Again, sorry for bothering you but I already recorded it and put in place with the video I filmed.

I'm particulary afraid with two lines, "and the way of feel, like nothing in the world" and "Feeling alive, waking me up in the middle of the night on purpose..."

The complete text is the next one:

This is the present and my days to come.
This is goodbye to a piece of me that was nothing but dreamless.
I am dreaming now and I can change the rules,
the sky flashes and the future becomes something else.
The lights are nothing but hope and colour.

I want ALL the flickering rest of dusty dreams, the emotions,
and the way of feel, like nothing in the world.

This is what I am and what I see. No one can take that away from me.
Feeling alive, waking me up in the middle of the night on purpose...

Knowing every detail, seeing everyone resting, everyone in silence, and everything in control.

Every single drop of water is like... tears, of a piano, deep down on a street.
And that's amazing and beautiful. It's like a camera in your head,
showing images to your brain and mouth,
expressing things that words can't describe.

This is me in the clouds, trying to understand.
Then the orange came out of the blue,
my head exploded, and shrank totally with that.

This, are relentless memories from my mind.
And this is a space between my eyes.

And this is the night again,
to dream again, to feel again, expecting to do something extraordinary.
Go out and cry and shout and speak, but do it now.
You really, need to do it now.

I hope you answer me.
Thanks in advance.
 
In this context,

"and the way of feel, like nothing in the world"

...would make more sense as 'and the feeling, like nothing else in the world' or 'and it feels like nothing else in the world'

...and...

"Feeling alive, waking me up in the middle of the night on purpose..."

Is actually OK as it it. A little bit messy, but makes sense. I think I would remove the 'on purpose' bit, it reads better (to me).

Hope this helps!
 
Thank you so much Danny, really 👍

The thing about this text in particular is that I already recorded it.
The video is done, and I was a little afraid about having a grammatical error.
I've been studying and learning the language for years, I love it, but sometimes, when I write, I got this moments of doubting.
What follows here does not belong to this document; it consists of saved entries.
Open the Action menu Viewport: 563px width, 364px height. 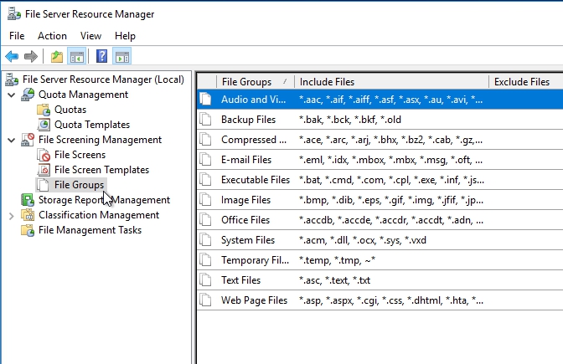click(x=52, y=36)
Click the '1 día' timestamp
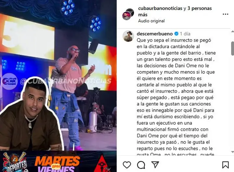234x172 pixels. point(185,34)
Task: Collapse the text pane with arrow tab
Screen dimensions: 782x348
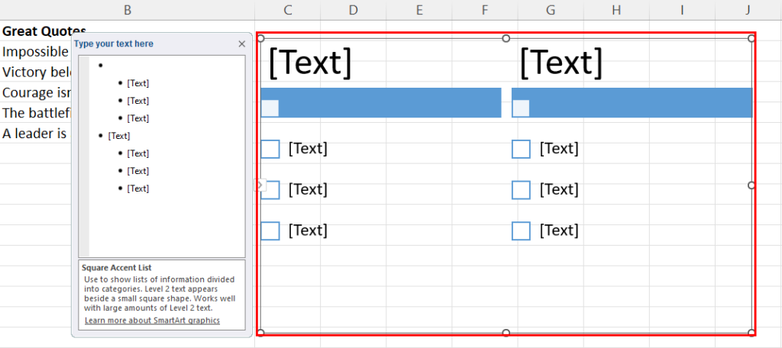Action: tap(260, 185)
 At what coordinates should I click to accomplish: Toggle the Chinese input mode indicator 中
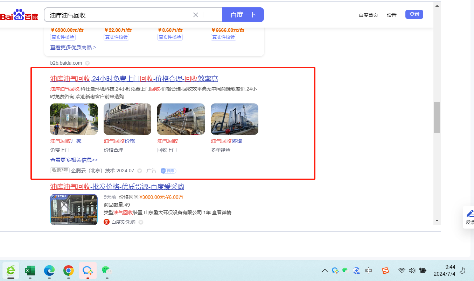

About the "sense" of the way of feel..., I know it's messy, that was kind of the idea.
Do you think that the text itself has an error?
Again, thank you so much for helping me.
 
It doesn't seem like there's any particular errors, in my opinion. There are some words I would've omitted, but that's not so important, as it's a very good text.

You sure have talent 👍.
 
I was going to provide some help, but it seemed like everyone got to it before me and I really can't think of anything else to fix.

But I do want to say you are really talented and your English is much better than some native-English speaking people on this site.
 
Thank you so much for the words CallmeDan 👍
It's really great to hear that! :)
As I said, I will upload the video so you can see it. I hope you like it.